In the case of multiple primary endpoints, an adjustment to the significance level may not be necessary, depending on how the investigator plans to interpret the results. For example, suppose there are two primary outcome variables. If the investigator plans to claim “success of the trial” if either endpoint yields a statistically significant treatment effect, then an adjustment to the significance level is warranted. If the investigator plans to claim “success of the trial” only if both endpoints yield statistically significant treatment effects, then an adjustment to the significance level is not necessary. Thus, an adjustment to the significance level in the presence of multiple primary endpoints depends on whether it is an “or” or an “and” situation.

(A composite outcome, such as "time to stroke, MI or major cardiovascular event", is different from a co-primary outcome. In this situation, when the composite results in one statistical analysis, there is no need for adjustment.)
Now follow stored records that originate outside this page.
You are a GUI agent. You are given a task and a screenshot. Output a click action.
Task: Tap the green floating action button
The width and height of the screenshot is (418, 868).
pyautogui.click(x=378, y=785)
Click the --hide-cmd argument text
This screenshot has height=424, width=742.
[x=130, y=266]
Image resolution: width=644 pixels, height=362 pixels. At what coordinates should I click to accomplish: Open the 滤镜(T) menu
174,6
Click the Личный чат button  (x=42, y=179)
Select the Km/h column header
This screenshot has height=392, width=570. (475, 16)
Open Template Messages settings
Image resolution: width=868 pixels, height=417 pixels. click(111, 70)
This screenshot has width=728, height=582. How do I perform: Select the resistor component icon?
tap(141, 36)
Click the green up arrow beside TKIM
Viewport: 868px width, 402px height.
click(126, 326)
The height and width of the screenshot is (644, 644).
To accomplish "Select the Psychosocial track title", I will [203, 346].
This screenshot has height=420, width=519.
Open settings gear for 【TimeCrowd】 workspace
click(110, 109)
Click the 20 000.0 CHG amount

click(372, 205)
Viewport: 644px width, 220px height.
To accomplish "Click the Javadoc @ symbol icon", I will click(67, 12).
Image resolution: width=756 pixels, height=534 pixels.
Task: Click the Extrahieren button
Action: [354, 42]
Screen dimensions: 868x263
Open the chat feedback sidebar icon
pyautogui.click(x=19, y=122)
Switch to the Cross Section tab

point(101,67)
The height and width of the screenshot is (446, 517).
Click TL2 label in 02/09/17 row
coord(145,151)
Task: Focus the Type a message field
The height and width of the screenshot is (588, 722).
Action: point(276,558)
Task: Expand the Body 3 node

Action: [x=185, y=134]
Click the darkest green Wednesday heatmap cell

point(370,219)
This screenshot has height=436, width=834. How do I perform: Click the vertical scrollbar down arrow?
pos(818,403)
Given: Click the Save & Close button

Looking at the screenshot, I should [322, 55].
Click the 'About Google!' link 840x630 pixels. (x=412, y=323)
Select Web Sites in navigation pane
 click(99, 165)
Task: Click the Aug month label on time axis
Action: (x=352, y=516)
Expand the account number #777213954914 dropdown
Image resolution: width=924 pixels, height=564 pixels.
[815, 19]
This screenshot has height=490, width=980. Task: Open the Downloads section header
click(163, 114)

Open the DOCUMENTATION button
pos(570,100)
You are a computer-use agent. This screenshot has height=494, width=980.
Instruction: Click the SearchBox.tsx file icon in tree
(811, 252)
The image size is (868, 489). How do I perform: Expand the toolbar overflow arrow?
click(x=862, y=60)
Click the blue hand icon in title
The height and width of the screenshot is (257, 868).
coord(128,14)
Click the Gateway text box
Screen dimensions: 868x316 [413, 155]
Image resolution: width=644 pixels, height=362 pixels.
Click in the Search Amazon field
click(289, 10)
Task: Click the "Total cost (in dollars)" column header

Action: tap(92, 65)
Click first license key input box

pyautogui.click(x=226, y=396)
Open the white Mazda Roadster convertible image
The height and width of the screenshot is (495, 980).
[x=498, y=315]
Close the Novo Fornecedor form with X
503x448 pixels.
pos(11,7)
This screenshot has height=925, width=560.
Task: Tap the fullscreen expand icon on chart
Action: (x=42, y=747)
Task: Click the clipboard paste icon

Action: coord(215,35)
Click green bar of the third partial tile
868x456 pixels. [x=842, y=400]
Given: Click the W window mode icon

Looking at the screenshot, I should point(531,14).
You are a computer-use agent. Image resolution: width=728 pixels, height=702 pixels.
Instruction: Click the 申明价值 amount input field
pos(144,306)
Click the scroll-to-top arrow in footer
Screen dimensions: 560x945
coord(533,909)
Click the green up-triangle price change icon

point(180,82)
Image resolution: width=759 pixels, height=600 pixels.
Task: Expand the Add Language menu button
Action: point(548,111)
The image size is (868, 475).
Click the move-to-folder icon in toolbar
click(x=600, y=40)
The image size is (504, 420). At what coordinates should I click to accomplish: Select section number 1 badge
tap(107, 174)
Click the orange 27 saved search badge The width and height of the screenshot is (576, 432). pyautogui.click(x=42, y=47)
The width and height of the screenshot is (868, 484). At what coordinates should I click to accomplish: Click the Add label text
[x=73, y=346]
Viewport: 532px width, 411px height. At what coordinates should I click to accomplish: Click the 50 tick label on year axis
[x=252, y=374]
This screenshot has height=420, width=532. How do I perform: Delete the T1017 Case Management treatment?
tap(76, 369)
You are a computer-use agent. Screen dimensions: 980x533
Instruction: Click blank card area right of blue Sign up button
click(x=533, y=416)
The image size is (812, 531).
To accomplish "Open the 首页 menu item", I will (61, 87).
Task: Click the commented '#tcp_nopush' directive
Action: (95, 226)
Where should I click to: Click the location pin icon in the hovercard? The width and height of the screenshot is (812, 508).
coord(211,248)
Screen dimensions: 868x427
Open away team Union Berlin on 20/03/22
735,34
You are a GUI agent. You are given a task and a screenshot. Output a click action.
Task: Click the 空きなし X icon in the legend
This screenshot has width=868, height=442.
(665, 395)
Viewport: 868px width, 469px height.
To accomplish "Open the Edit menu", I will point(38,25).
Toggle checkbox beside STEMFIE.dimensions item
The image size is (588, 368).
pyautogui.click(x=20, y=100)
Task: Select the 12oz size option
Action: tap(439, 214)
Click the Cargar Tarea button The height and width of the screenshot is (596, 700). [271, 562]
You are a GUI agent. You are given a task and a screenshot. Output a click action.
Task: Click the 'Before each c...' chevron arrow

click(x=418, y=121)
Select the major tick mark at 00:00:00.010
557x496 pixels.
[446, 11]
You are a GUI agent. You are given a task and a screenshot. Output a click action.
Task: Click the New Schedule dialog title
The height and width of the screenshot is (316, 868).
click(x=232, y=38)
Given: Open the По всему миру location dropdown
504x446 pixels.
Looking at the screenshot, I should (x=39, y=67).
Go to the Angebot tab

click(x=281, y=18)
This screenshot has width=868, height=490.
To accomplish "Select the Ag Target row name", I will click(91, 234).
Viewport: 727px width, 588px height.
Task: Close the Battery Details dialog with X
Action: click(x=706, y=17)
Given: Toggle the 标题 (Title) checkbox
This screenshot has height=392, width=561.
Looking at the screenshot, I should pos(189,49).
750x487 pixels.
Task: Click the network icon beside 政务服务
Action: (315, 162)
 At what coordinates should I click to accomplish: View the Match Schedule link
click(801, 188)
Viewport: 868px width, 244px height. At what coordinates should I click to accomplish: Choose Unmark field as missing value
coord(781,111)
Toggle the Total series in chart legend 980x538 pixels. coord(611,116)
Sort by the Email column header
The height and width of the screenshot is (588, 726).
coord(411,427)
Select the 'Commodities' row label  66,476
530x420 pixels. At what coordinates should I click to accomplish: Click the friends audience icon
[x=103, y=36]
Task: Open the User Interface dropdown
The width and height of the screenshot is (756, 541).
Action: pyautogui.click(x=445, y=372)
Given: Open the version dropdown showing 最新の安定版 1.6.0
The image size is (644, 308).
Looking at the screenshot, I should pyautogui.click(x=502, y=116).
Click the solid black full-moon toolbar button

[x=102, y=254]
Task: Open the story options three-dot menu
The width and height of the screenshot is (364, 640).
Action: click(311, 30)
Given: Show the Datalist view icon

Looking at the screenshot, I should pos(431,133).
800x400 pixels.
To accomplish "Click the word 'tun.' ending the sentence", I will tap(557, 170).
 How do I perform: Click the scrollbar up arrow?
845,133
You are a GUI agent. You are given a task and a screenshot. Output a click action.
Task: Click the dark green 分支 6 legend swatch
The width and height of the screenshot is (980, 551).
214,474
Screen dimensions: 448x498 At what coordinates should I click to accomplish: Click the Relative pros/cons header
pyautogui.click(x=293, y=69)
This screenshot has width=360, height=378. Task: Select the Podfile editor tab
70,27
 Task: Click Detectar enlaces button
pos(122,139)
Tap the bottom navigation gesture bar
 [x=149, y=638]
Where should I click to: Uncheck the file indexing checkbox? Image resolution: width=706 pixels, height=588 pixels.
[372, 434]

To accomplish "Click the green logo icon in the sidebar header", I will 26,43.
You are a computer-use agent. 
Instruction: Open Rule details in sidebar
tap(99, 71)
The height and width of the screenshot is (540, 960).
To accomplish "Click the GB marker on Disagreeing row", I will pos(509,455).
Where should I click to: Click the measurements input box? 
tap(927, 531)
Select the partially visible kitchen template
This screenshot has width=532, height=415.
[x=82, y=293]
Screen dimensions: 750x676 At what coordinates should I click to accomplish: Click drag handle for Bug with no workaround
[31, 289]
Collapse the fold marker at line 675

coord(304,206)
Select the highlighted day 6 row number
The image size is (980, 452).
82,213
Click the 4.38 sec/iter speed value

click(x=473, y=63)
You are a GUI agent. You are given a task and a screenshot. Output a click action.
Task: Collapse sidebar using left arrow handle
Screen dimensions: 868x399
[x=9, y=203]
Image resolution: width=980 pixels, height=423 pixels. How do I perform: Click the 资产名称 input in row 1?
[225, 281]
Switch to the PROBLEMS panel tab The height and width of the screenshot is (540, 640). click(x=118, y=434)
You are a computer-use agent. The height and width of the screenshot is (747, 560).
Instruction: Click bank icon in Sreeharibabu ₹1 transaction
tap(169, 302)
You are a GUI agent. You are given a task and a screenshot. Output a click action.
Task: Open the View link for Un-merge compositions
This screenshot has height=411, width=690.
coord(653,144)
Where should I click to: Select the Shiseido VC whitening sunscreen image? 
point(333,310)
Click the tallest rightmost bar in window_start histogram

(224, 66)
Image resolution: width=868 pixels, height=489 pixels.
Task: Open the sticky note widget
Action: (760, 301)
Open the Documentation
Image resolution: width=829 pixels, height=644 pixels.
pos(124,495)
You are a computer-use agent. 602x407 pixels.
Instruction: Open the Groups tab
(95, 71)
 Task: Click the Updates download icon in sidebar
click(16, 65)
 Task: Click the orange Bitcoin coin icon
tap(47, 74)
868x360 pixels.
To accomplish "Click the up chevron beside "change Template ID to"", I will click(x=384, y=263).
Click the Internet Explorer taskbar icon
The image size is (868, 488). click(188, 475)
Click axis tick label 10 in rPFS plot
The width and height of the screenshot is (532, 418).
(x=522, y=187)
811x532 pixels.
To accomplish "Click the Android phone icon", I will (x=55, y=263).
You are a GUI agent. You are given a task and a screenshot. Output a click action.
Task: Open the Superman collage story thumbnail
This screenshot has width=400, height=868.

• Another consideration is nonadhereance to the protocol (noncompliance). All participants randomized to therapy are expected to be included in the primary statistical analysis, an intention-to-treat analysis. Intention-to-treat analysis will compare the treatments using all data from subjects in the group to which they were originally assigned, regardless of whether or not they followed the protocol, stayed on therapy,etc. Some participants will choose to withdraw from a trial before it is complete. Every effort will be made to continue obtaining data from all randomized subjects; for those who withdraw from the study completely and do not provide data, an imputation procedure may be required to represent their missing data in subsequent data analyses. Some participants assigned to active therapy discontinue therapy but continue to provide data (therapeutic drop-outs). Some on a placebo or control add an active therapy (drop-ins) and continue to be observed. The nonadherence (noncompliance) can lead to a dilution of the treatment effect and lead to lower power for the study as well as biased estimates of treatment effects.

Thus, a further adjustment to the sample size estimate may be made based on the anticipated drop-out and drop-in rates in each arm (See Wittes (2002). A similar formula is on p. 179 FFDRG.

\(N^∗= \dfrac{N}{((1- R_O - R_I))^2}\) where N is the sample size without regard to nonadherence and N* is the adjusted number for that treatment arm.

\(R_O\) and \(R_I\) represent the proportion of participants anticipated to discontinue test therapy and the proportion in the control who will add or change to a more effective therapy, respectively.

• In other situations, an adjustment may be made to increase the sample size to account for the anticipated number of subjects who will drop-out of the study altogether so that there is sufficient power with the remaining observations to detect a certain difference. This adjustment is made by dividing the calculated sample size N by (1-W) where W is the proportion expected to withdraw.

\(N^{**}=\dfrac{N}{(1-W)}\)

Let's work an example.

In this lesson, among other things, we learned to:

• Identify studies for which sample size is an important issue
• Estimate the sample size required for a confidence interval for p for given \(\delta\) and \(\alpha\), using normal approximation and Fisher's exact methods
• Estimate the sample size required for a confidence interval for μ for given \(\delta\) and \(\alpha\), using normal approximation when the sample size is relatively large
• Estimate the sample size required for a test of \(H_0 \colon \mu_1 = \mu_2\) to have \((1 - \beta)\%\) power for given \(\delta\) and \(\alpha\), using normal approximation, with equal or unequal allocation.
• Estimate the sample size required for a test of \(H_0 \colon p_1 = p_2\) for given \(\delta\) and \(\alpha\) and \(\beta\), using normal approximation and Fisher’s exact methods
• Use a SAS program to estimate the number of events required for a logrank comparison of two hazard functions to have \((1 - \beta)\%\) power with given \(\alpha\)
• Use Poisson probability methods to determine the cohort size required to have a certain probability of detecting a rare event that occurs at a \(\text{rate} = \xi\).
• Adjust sample size requirements to account for multiple comparisons and the anticipated noncompliance rates.